• _EXERCISE_:
Nothing but the lines from the line with "INFORMAȚII PUBLICE (270, 80)" to the end of the records below should appear in the answer, each exactly as given.
++++++++
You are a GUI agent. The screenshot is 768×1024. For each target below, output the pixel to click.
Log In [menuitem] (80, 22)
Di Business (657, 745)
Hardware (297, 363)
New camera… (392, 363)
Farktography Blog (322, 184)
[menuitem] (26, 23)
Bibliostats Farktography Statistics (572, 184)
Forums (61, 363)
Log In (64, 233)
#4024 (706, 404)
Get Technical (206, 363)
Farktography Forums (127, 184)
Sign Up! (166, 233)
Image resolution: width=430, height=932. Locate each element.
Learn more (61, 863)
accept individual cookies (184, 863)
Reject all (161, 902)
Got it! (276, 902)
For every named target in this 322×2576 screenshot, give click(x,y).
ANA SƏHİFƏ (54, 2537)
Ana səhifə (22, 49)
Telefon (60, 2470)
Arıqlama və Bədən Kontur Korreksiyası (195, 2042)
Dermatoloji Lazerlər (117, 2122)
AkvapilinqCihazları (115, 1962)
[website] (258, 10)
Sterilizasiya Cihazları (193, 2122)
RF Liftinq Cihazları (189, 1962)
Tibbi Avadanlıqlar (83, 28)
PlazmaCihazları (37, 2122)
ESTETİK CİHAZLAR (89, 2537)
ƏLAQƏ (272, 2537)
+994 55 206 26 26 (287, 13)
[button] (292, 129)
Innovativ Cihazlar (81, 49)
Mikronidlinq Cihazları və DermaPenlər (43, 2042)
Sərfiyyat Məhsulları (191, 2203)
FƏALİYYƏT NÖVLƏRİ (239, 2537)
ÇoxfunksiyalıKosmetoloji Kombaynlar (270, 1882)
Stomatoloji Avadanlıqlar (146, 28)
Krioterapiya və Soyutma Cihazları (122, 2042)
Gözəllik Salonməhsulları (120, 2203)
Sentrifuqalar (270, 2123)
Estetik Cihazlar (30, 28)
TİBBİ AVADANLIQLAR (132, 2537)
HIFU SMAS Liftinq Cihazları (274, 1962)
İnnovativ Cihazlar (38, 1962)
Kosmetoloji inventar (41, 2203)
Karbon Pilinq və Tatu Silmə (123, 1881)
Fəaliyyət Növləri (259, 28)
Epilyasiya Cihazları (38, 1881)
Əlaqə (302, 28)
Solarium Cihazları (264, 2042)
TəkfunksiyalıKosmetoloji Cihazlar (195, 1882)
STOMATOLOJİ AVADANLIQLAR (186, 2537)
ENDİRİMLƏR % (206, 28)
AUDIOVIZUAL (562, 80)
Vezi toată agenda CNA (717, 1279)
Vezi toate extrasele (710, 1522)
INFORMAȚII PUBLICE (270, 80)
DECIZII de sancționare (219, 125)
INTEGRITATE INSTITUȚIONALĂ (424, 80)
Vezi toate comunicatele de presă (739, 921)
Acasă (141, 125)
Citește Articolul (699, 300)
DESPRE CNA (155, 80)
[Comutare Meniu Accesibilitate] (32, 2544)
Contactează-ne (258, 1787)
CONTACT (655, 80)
++++++++
• _REPLY_:
INFORMAȚII PUBLICE (270, 80)
DECIZII de sancționare (219, 125)
INTEGRITATE INSTITUȚIONALĂ (424, 80)
Vezi toate comunicatele de presă (739, 921)
Acasă (141, 125)
Citește Articolul (699, 300)
DESPRE CNA (155, 80)
[Comutare Meniu Accesibilitate] (32, 2544)
Contactează-ne (258, 1787)
CONTACT (655, 80)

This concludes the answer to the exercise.